Bézian, sous couvert d'une enquête se son héros, détective, se souvient de son enfance. Le périple débute dans un TER et se poursuit dans les petites rues d'une bourgade de l'Aude. Il ne la nomme pas, mais grâce à quelques indices (Canal du Midi, gare SNCF, panneaux indicateurs...) on reconnaît la ville de Bram, entre Castelnaudary et Carcassonne. L'histoire débute de nos jours, en couleur, mais dès que le personnage principal met les pieds sur le quai, il bascule dans le passé en noir et blanc, quand il n'était qu'un enfant s'amusant dans les rues de cette circulade typique du Languedoc. Et Bézian d'expliquer l'importance du décor : « Été comme hiver, tous les villages de cette région paraissent gris. Il y a une qualité de mélancolie qui me touche particulièrement ». On retrouve cette mélancolie dans un album atypique, brillant par son côté graphique et novateur.
« Aller-retour », Delcourt, 16,95 €







Après le huis-clos au plus profond des abysses (« Starfish » paru en 2010 au Fleuve Noir), Peter Watts prolonge sa saga de science-fiction au grand air. Son héroïne, Lenie Clarke a survécu. Après l'explosion et le tsunami qui en a résulté, elle s'est tapi au fond de l'océan.
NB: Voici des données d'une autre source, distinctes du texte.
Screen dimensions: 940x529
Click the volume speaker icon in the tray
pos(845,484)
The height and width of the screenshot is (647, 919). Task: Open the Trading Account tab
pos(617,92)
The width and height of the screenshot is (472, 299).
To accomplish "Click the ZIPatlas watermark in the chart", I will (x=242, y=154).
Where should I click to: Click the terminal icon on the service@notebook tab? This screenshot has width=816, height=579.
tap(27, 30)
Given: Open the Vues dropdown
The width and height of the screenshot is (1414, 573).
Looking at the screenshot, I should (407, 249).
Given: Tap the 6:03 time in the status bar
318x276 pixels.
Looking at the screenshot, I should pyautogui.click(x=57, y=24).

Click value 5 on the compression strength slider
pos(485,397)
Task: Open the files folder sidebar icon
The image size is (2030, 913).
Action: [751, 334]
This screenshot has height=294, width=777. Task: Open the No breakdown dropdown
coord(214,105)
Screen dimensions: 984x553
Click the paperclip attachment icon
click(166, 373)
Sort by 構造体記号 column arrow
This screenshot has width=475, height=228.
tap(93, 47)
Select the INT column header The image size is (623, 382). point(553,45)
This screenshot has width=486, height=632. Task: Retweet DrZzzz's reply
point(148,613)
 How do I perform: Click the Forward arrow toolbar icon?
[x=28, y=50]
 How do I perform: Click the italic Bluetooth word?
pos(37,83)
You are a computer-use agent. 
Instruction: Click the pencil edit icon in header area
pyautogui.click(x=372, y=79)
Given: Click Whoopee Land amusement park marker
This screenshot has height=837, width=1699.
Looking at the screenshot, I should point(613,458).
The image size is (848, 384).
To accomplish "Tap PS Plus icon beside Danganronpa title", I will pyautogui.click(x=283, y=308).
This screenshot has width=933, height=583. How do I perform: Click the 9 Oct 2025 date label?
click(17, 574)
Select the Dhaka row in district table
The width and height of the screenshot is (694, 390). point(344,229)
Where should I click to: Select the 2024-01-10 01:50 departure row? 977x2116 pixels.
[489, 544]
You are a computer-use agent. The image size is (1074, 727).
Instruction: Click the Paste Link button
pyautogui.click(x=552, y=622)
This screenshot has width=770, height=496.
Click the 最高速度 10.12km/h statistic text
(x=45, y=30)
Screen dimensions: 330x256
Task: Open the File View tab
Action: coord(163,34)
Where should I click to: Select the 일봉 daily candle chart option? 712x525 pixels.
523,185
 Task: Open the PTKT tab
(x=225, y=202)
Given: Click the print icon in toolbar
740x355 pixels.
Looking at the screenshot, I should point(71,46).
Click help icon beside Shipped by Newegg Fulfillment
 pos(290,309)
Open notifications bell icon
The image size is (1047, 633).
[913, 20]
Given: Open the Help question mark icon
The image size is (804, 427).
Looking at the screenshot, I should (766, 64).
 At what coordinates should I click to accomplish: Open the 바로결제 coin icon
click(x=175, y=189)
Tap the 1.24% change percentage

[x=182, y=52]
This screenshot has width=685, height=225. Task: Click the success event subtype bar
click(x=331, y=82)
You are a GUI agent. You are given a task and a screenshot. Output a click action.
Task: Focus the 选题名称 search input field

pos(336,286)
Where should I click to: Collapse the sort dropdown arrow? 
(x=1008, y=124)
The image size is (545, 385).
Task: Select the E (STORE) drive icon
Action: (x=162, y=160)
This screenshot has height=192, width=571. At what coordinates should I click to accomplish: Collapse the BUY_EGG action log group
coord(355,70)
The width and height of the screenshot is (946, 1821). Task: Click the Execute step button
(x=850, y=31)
Technicienne chargée d'entretenir ces nouvelles centrales électriques utilisant l'énergie géothermique, elle a a été « améliorée » pour résister aux grandes pressions et respirer sous l'eau. C'est à pied qu'elle rejoint la cote américaine. Et ce qu'elle découvre ne ressemble plus au monde qu'elle a connu avant. « Le fond était entièrement recouvert de cadavres. Qui semblaient eux aussi couvrir plusieurs générations. Certains se réduisaient à des agglomérats symétriques d'algues. » Des millions de morts, des pans entiers du pays disparu : l'Amérique peine à se redresser.